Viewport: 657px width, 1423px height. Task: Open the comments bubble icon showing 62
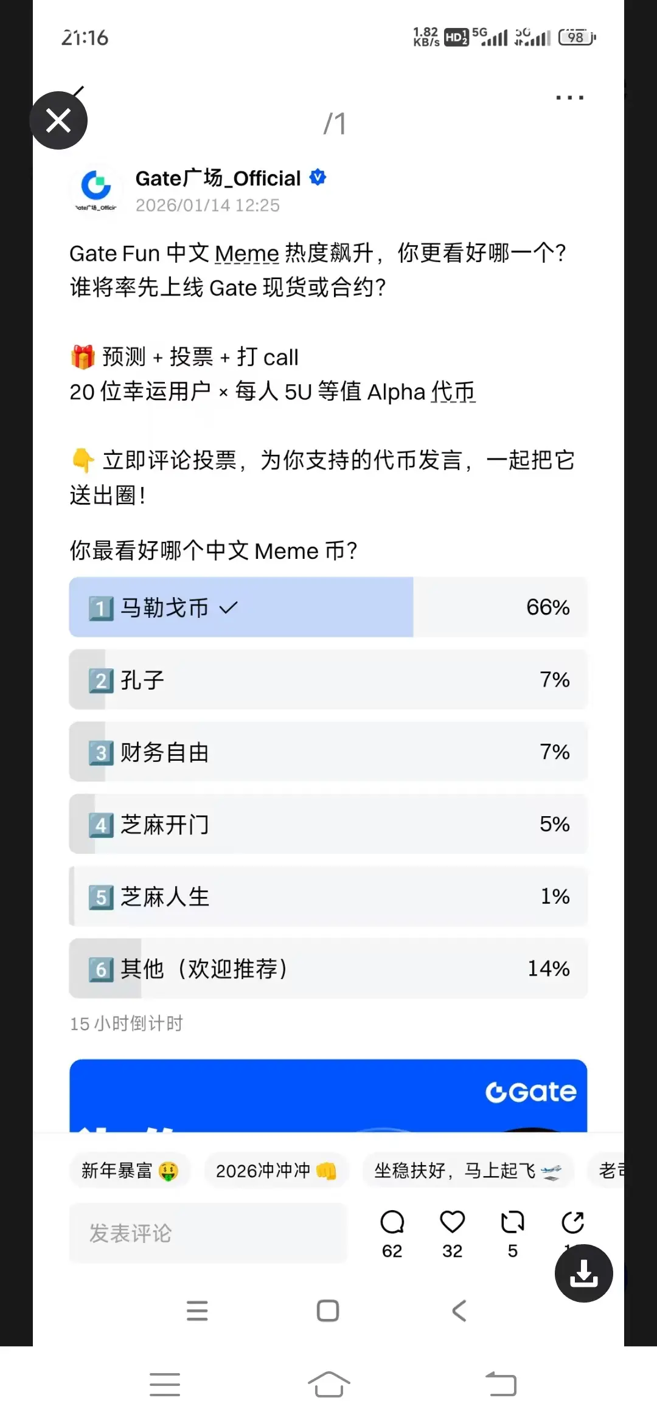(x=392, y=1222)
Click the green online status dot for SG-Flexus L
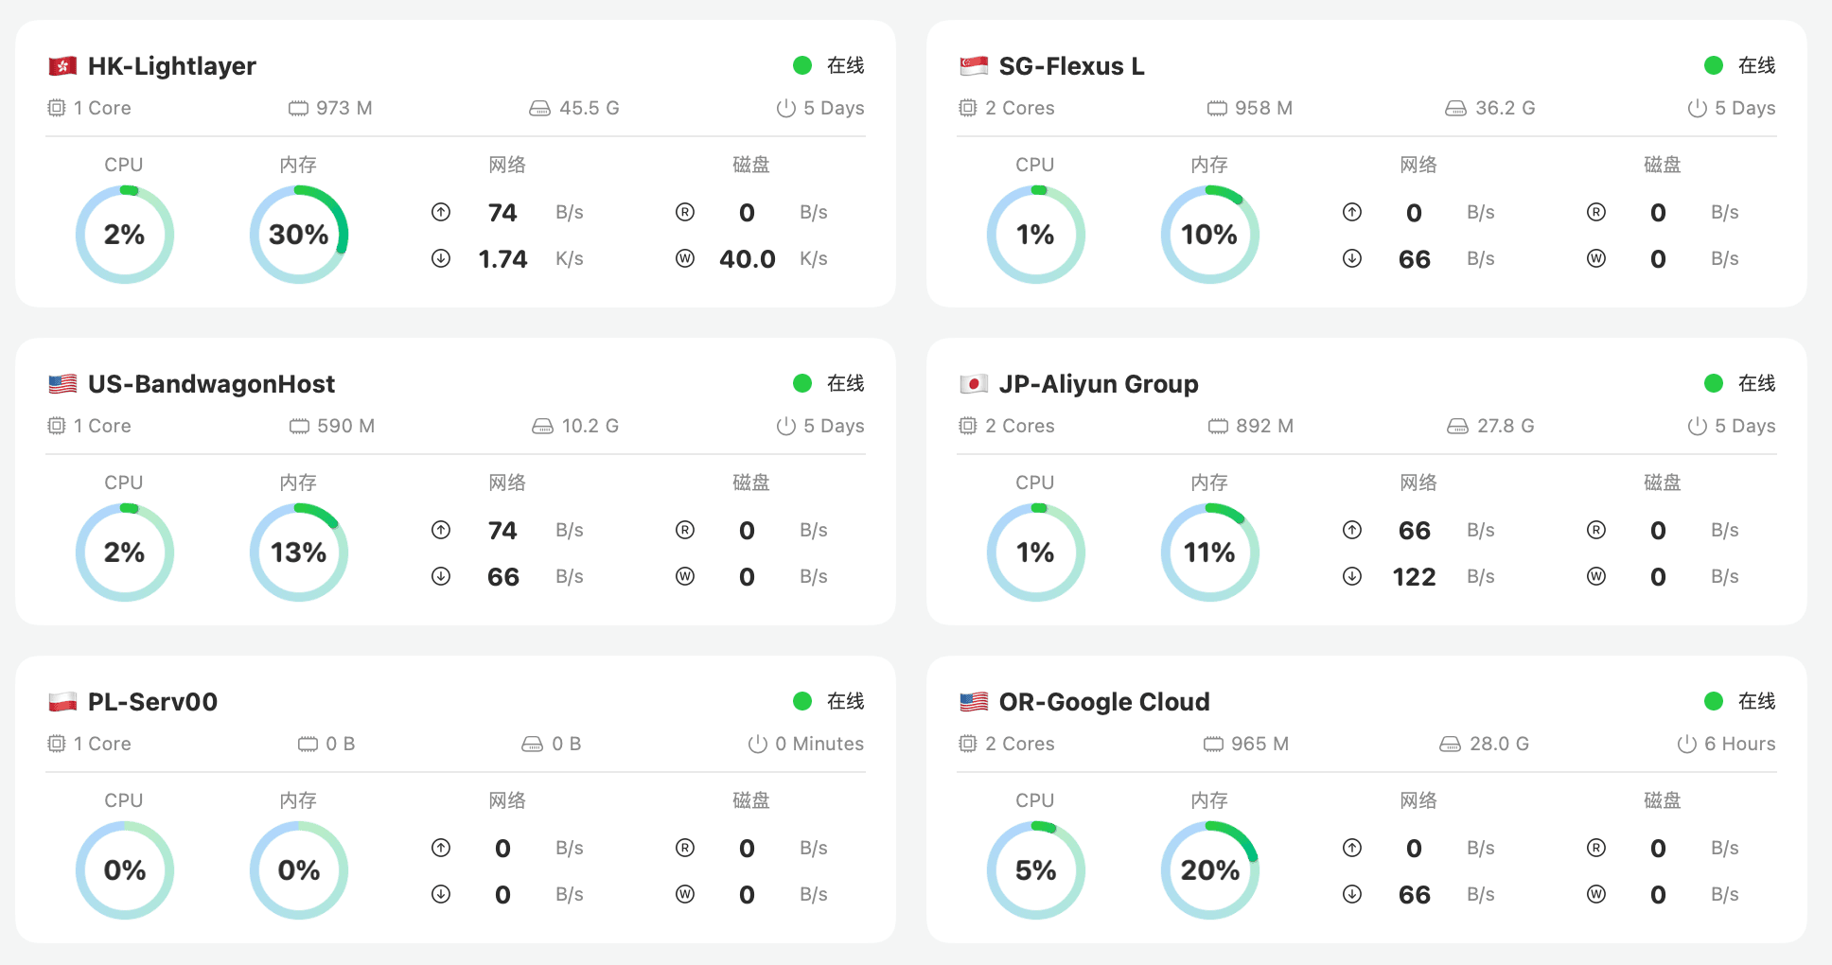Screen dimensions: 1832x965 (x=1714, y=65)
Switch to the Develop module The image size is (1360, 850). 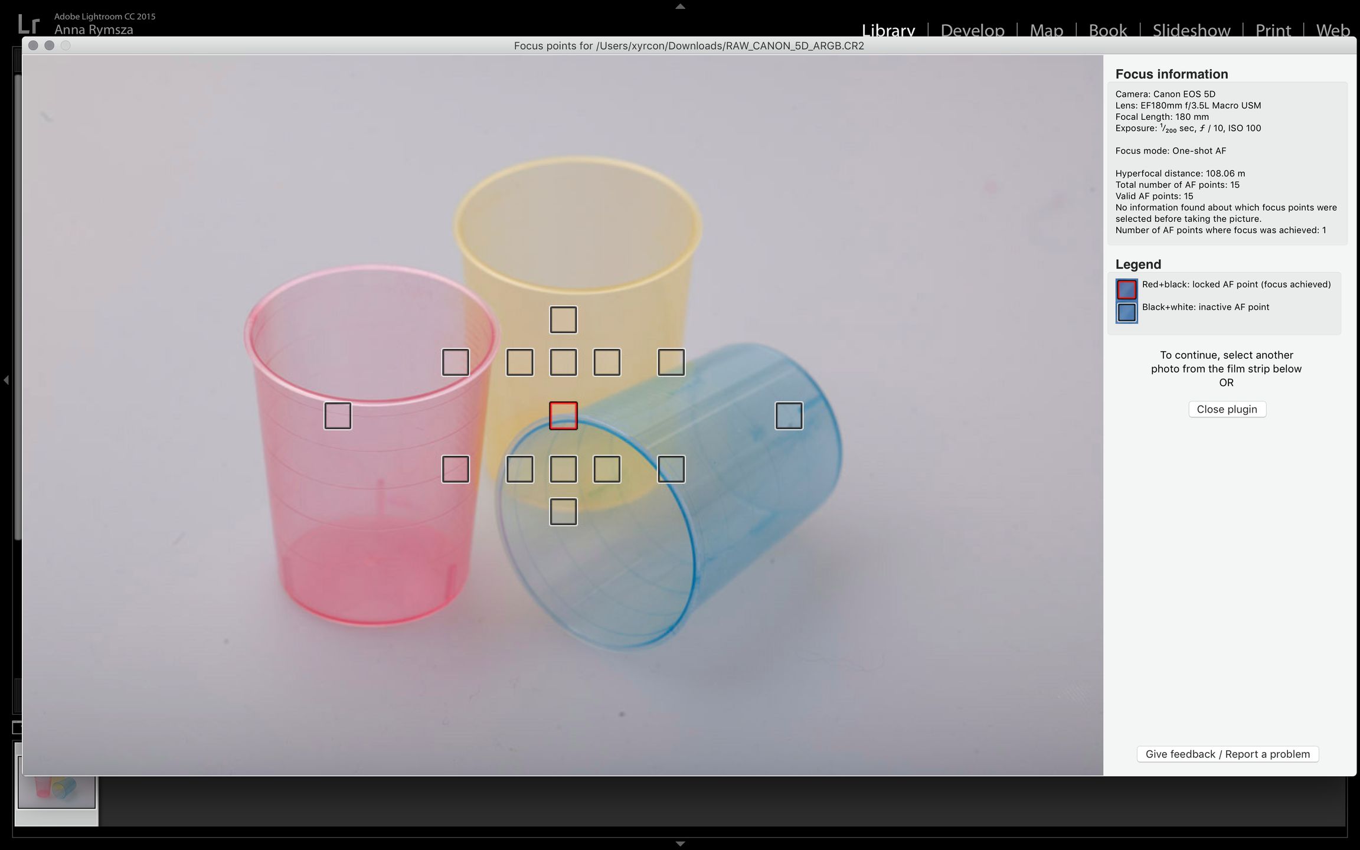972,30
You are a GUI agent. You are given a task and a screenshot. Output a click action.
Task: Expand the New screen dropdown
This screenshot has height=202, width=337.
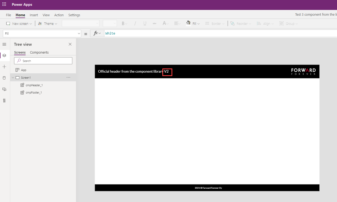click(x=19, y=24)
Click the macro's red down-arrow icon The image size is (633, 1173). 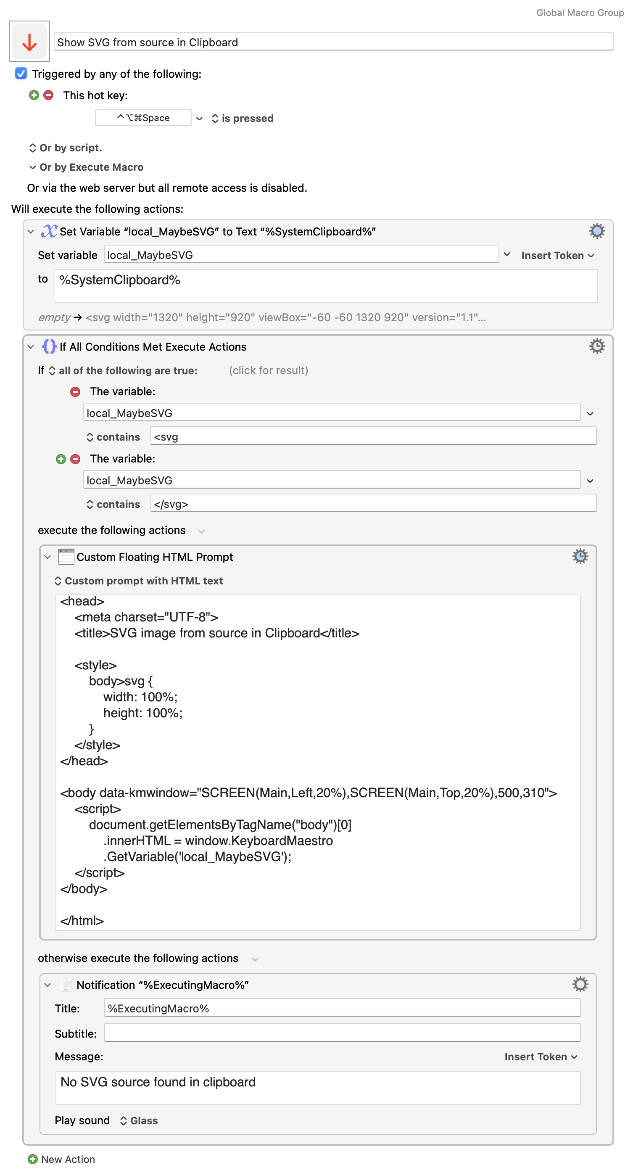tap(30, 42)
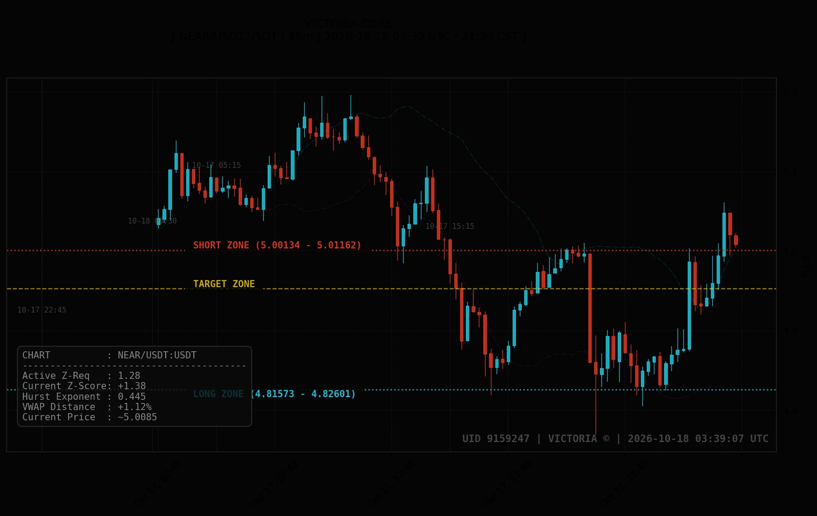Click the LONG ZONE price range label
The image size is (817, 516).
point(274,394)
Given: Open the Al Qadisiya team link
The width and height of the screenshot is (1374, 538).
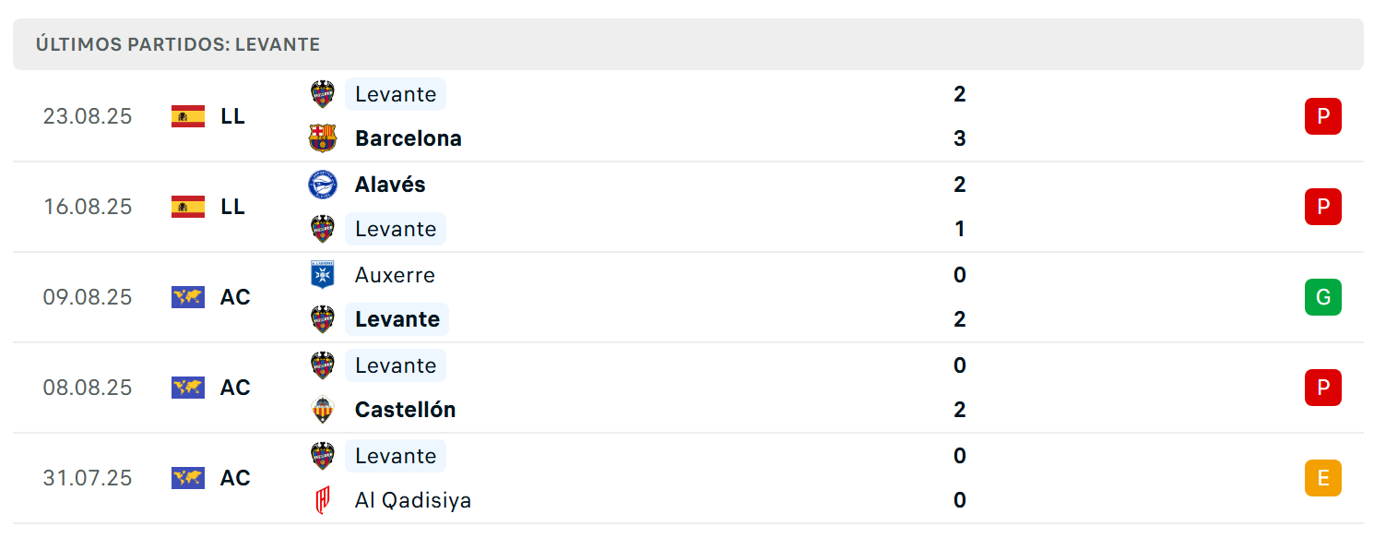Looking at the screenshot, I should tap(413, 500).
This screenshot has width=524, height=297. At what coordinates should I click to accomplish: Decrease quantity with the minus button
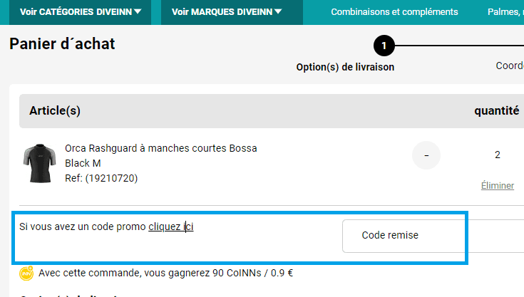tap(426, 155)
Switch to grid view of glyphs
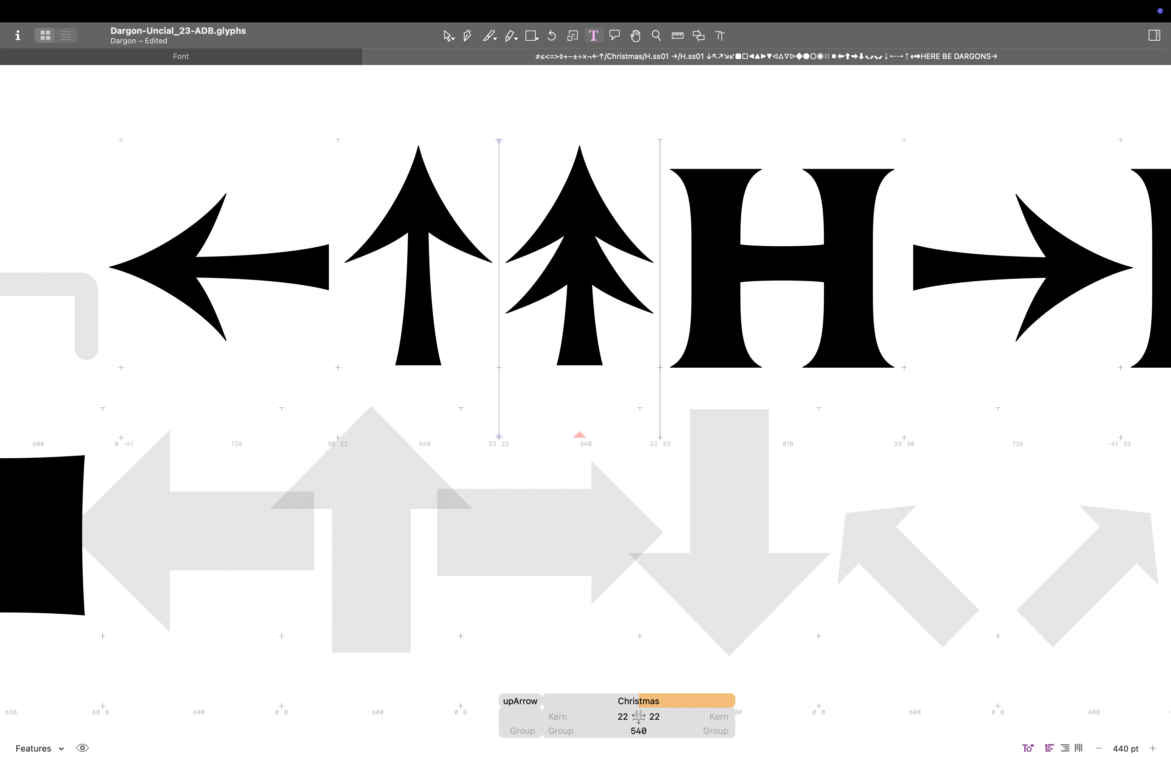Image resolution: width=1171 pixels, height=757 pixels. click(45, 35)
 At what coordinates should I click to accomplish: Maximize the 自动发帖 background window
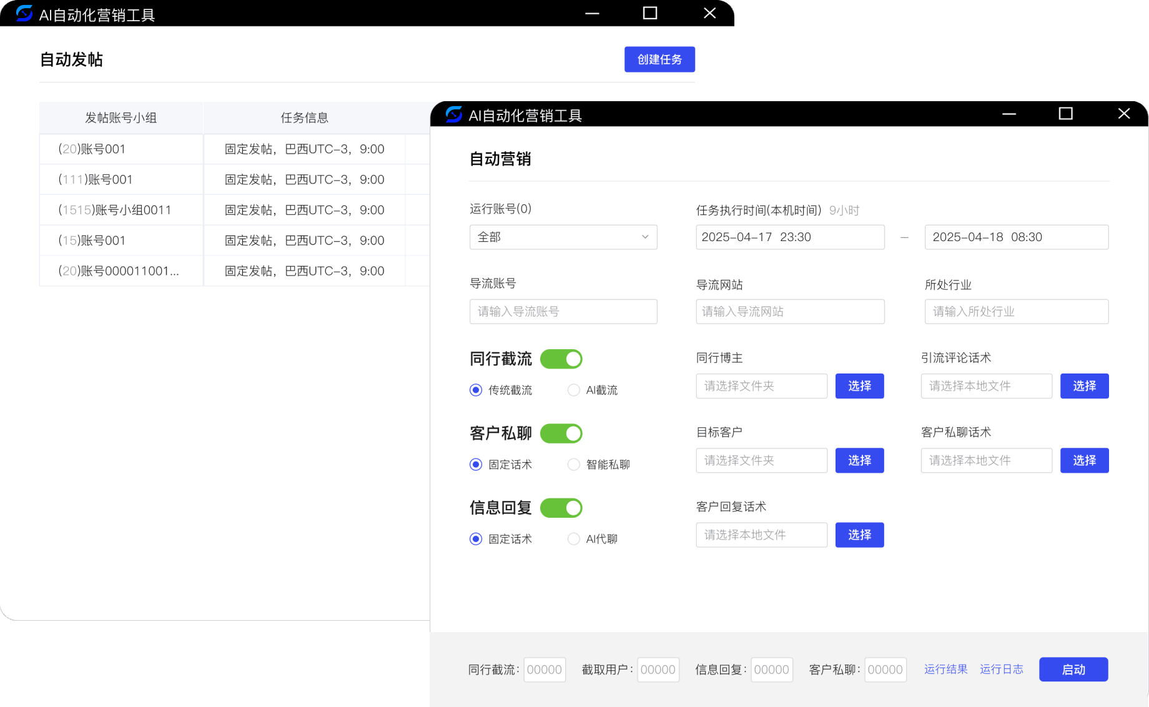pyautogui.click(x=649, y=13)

_Direction_
Duplicate the entries starting with the line that contains "Given: Open the Al Qadisiya team link" and going on through the line that contains "Image resolution: width=1171", leaving the pictures out of your answer.

_Solution to the exercise_
Given: Open the Al Qadisiya team link
The width and height of the screenshot is (1374, 538).
Looking at the screenshot, I should tap(413, 500).
This screenshot has width=524, height=297. At what coordinates should I click to accomplish: Decrease quantity with the minus button
tap(426, 155)
Switch to grid view of glyphs
Image resolution: width=1171 pixels, height=757 pixels. click(45, 35)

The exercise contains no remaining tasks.